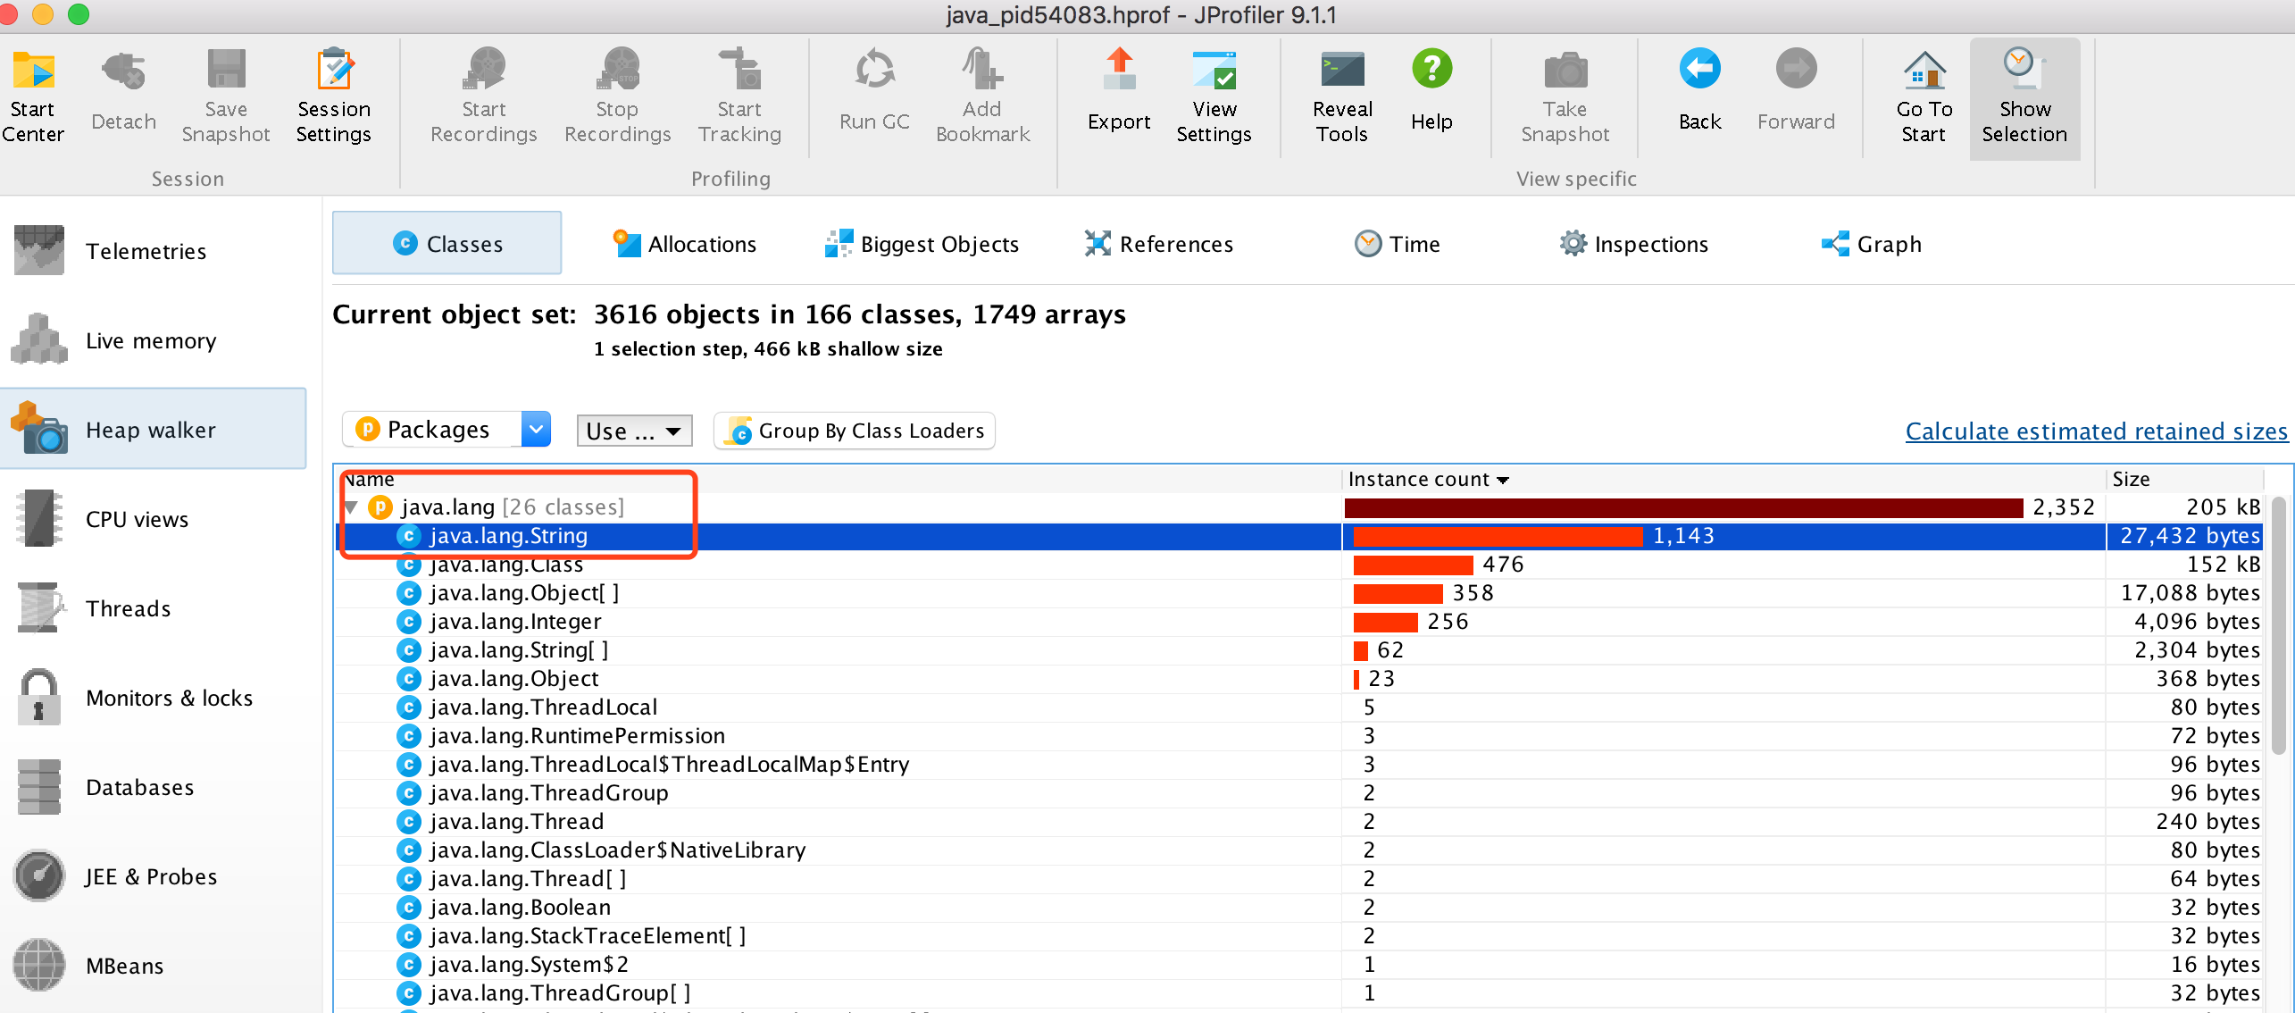2295x1013 pixels.
Task: Toggle Group By Class Loaders
Action: 855,431
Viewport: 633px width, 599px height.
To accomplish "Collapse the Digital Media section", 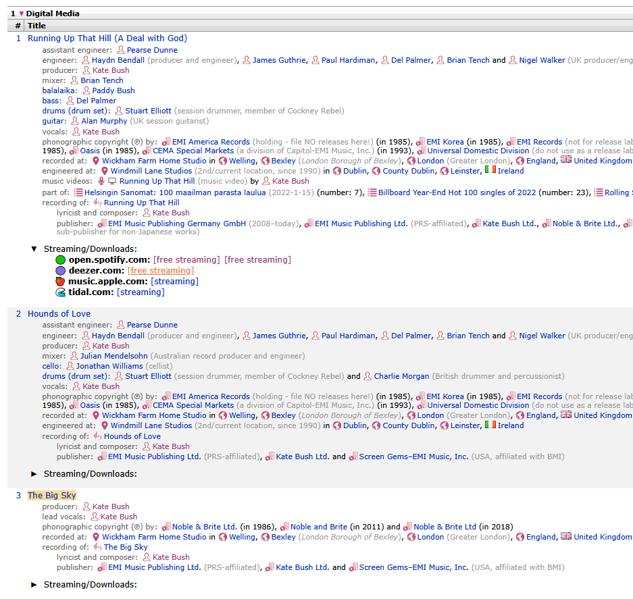I will tap(21, 14).
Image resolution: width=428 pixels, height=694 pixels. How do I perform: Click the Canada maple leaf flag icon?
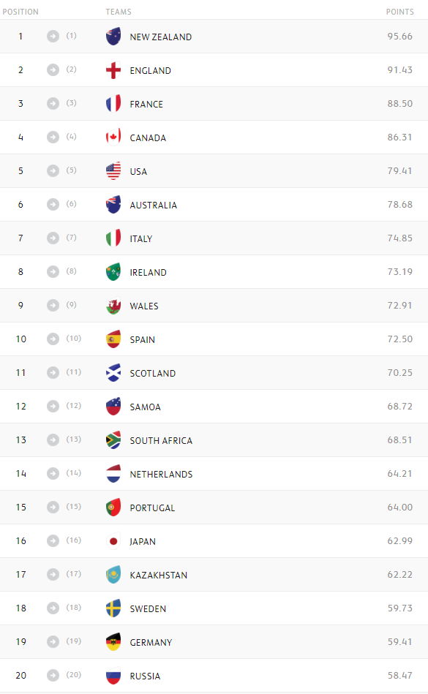click(113, 137)
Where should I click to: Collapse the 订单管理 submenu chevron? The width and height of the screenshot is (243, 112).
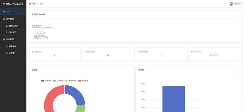click(x=23, y=39)
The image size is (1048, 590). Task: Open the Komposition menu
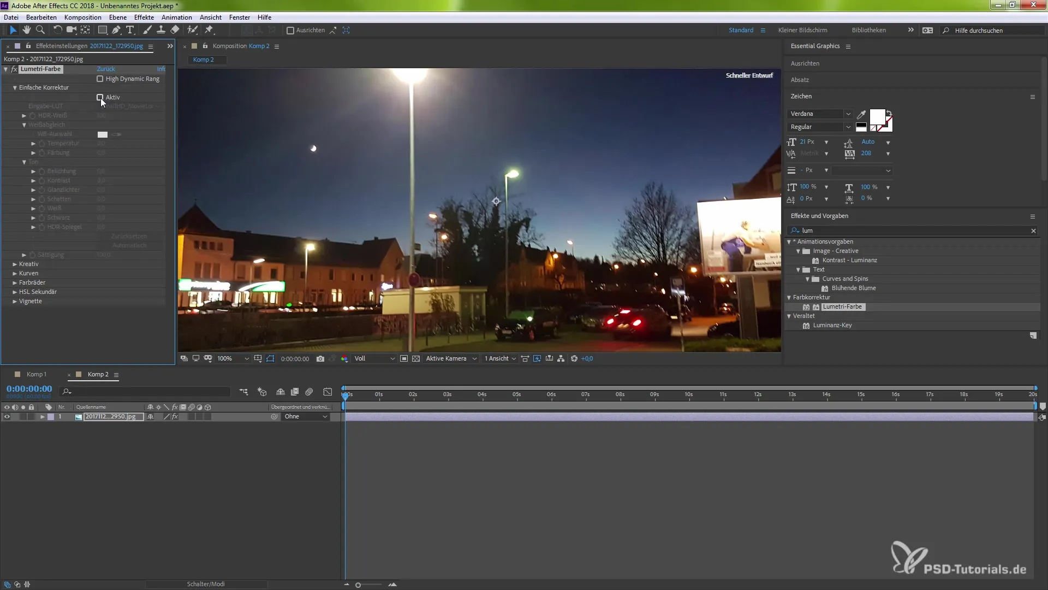coord(82,17)
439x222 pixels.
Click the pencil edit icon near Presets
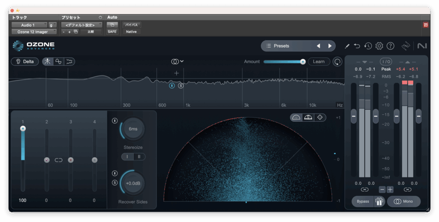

----------------------------------------

* What to work on *
Could you give again, word for word, the items from the line containing "Where should I" through the end of the items, inclusive, leaving out the pictures?

* The answer *
Where should I click to: Collapse the 订单管理 submenu chevron? The width and height of the screenshot is (243, 112).
click(x=23, y=39)
The image size is (1048, 590). Task: Open the Komposition menu
coord(82,17)
439x222 pixels.
Click the pencil edit icon near Presets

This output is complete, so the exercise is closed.